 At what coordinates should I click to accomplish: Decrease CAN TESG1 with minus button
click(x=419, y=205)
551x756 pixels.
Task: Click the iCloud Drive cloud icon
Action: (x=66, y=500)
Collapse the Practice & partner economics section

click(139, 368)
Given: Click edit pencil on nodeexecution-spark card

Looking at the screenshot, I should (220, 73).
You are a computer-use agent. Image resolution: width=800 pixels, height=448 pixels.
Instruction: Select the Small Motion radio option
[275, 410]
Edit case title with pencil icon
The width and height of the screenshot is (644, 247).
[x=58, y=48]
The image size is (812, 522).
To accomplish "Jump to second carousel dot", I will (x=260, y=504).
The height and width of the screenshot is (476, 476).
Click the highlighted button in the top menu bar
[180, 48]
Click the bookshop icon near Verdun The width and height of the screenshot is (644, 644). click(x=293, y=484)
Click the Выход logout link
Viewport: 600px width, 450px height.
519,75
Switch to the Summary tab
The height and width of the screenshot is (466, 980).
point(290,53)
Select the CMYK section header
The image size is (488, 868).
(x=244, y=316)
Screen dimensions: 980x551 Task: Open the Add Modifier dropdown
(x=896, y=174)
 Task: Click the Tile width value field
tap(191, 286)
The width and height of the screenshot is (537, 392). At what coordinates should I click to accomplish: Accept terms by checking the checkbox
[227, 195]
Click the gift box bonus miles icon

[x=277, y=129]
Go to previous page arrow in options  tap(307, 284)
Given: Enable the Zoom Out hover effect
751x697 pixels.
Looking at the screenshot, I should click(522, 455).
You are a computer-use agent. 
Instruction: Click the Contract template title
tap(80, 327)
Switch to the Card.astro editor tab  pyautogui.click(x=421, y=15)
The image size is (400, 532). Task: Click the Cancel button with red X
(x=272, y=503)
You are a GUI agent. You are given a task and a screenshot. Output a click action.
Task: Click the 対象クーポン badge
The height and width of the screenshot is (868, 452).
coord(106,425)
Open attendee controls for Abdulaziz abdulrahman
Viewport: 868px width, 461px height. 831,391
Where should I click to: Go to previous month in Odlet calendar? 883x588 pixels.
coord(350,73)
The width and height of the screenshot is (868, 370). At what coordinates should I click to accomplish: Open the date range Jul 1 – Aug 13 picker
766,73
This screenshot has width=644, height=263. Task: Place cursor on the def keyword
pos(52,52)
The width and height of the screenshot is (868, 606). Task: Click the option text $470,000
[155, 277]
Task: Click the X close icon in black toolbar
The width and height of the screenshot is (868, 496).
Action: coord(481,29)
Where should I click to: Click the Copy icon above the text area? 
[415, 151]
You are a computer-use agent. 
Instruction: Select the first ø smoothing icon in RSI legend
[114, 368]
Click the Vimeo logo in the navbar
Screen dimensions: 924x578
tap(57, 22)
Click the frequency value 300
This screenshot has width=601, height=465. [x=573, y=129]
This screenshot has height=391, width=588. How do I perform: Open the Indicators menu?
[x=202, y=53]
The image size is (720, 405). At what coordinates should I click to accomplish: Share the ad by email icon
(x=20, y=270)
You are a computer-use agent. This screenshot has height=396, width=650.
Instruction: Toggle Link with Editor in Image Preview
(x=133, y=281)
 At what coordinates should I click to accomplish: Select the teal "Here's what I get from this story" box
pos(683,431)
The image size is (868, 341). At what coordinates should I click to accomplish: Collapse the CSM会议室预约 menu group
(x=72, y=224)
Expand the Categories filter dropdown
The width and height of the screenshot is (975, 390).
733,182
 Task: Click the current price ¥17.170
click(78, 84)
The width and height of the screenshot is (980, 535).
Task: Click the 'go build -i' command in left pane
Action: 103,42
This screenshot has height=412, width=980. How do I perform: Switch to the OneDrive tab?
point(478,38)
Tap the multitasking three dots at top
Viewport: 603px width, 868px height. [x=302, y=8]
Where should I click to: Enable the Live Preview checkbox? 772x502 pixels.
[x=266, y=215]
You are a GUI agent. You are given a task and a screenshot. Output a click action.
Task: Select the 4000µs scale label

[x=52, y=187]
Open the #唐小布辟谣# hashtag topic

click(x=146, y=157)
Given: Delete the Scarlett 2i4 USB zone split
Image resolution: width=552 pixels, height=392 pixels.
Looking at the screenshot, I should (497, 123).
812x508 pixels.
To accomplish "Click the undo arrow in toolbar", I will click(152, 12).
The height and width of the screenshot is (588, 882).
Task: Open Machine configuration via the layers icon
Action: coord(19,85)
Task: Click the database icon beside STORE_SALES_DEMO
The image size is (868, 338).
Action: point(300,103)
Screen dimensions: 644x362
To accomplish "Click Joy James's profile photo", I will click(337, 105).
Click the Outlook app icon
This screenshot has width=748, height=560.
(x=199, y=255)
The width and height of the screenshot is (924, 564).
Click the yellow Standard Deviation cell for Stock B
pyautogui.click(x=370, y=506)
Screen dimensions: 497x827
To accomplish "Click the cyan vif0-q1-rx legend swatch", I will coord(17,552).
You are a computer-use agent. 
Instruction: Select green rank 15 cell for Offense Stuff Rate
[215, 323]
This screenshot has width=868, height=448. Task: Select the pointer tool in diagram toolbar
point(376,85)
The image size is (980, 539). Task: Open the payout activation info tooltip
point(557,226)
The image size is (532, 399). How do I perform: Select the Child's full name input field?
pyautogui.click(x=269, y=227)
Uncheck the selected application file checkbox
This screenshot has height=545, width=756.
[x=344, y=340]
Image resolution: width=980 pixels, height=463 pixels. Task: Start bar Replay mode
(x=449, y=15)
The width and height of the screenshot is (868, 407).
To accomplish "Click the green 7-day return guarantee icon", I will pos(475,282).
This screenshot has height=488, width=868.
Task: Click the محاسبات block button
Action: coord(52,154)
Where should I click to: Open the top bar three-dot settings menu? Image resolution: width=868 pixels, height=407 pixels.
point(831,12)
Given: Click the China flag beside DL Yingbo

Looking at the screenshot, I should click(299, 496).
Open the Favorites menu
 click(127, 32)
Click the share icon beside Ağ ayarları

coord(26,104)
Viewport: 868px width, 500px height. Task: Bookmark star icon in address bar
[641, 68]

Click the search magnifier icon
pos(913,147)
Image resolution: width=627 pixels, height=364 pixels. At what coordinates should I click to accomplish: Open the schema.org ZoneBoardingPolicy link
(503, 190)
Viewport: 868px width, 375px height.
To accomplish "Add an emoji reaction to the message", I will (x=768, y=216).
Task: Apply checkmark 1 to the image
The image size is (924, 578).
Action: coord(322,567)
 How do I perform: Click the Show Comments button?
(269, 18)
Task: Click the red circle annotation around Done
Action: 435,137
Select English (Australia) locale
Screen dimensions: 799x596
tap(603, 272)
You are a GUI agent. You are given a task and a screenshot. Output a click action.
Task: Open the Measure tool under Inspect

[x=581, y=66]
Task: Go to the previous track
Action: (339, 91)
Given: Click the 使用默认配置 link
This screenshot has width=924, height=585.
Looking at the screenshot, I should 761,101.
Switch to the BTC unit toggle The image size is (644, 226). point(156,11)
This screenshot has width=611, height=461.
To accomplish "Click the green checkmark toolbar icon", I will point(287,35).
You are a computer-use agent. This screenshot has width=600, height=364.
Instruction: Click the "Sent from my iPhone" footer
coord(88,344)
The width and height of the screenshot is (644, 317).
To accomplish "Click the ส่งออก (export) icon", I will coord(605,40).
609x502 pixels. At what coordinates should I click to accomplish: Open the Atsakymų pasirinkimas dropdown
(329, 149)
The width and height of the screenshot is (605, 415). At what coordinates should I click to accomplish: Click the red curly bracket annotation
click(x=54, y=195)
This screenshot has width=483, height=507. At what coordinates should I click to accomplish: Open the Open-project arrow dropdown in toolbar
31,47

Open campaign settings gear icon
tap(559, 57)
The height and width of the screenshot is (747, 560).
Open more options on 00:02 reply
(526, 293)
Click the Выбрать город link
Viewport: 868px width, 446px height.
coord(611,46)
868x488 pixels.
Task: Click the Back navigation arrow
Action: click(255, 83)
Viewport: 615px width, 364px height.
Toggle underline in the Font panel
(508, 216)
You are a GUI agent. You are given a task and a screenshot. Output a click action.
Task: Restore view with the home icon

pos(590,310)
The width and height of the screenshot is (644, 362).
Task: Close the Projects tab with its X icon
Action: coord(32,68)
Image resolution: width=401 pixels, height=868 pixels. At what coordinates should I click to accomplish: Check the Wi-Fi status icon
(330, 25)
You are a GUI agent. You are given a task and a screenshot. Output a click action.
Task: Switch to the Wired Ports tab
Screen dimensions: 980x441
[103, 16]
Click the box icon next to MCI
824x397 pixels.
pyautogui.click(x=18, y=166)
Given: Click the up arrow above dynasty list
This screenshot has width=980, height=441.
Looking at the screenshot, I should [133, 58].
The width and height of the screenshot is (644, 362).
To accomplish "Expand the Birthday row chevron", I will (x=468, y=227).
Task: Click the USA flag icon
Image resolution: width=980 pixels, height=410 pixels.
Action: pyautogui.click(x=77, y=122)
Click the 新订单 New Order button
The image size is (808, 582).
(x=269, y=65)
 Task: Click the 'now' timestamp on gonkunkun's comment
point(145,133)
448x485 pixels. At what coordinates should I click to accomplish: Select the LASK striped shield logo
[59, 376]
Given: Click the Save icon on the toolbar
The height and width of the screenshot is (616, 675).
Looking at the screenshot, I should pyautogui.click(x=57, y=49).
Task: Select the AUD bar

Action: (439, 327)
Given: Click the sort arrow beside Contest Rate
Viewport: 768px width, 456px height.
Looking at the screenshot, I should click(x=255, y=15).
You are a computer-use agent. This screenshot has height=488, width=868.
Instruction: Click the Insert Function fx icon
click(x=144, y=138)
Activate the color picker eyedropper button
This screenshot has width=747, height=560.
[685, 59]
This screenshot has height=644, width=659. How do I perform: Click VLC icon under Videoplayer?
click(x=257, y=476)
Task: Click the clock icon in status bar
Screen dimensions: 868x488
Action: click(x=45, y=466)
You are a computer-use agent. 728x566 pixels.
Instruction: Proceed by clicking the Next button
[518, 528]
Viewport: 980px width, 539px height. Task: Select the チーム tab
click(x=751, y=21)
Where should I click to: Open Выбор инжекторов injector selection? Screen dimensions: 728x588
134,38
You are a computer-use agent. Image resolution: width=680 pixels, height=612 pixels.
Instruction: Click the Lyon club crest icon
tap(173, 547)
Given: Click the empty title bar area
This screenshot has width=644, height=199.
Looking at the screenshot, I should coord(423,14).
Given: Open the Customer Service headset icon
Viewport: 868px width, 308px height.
====
YOUR INSTRUCTIONS:
When you repeat the lines, start with the first line of the material and end with the line that contains "The height and width of the screenshot is (476, 476).", keeping both and reproducing each exactly, with nothing added.

COMPLETED TASK:
 At what coordinates should I click to accomplish: Decrease CAN TESG1 with minus button
click(x=419, y=205)
551x756 pixels.
Task: Click the iCloud Drive cloud icon
Action: (x=66, y=500)
Collapse the Practice & partner economics section

click(139, 368)
Given: Click edit pencil on nodeexecution-spark card

Looking at the screenshot, I should (220, 73).
You are a computer-use agent. Image resolution: width=800 pixels, height=448 pixels.
Instruction: Select the Small Motion radio option
[275, 410]
Edit case title with pencil icon
The width and height of the screenshot is (644, 247).
[x=58, y=48]
The image size is (812, 522).
To accomplish "Jump to second carousel dot", I will (x=260, y=504).
The height and width of the screenshot is (476, 476).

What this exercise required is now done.